27 4.3 Operationalisering

In dit onderzoek staat het concept bescherming centraal. Er is gekozen voor het definiëren van bescherming aan de hand van het concept human security. Op basis van verschillende

wetenschappelijke benaderingen van human security en op basis van kennis over de motieven om te vluchten, is er een definitie samengesteld van human security die bestaat uit drie

onderdelen: persoonlijke, politieke en economische veiligheid (Liotta & Owen, 2006; Kaldor et al. 2007).
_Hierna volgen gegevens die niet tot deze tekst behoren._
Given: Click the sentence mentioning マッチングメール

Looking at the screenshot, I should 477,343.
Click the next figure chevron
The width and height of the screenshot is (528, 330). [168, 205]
De eerste dimensie van het concept human security is persoonlijke veiligheid. Deze dimensie wordt blootgelegd aan de hand van de subdimensie afwezigheid van (angst voor) fysieke onveiligheid (Liotta & Owen, 2006, p.42). Deze subdimensie wordt in kaart gebracht door de indicatoren bescherming van burgers door het leger, bescherming tegen crimineel geweld, bescherming, tegen (angst voor) werkeloosheid, bescherming voor (angst voor beperkte) toegang tot gezondheidszorg, bescherming tegen straatgeweld, bescherming tegen huiselijk geweld, bescherming tegen geweld gericht tegen kinderen (misbruik en arbeid), bescherming tegen lijfstraffen, bescherming tegen gewapend conflict en bescherming tegen terrorisme (Tadjbakhsh & Chenoy, 2007,pp.29-30).

De tweede dimensie van het concept human security is politieke veiligheid, welke wordt omschreven door de subdimensie bescherming tegen politieke onderdrukking en instabiliteit (Liotta & Owen, p.42). Deze subdimensie wordt blootgelegd aan de hand van de indicatoren toegang tot deelname aan politieke besluitvorming, bescherming tegen gewapend conflict, bescherming tegen corruptie, de aanwezigheid van een rechtvaardig juridisch

systeem, de handhaving van de wet en vrijheid van meningsuiting (Tadjbakhsh & Chenoy, 2007, p.30).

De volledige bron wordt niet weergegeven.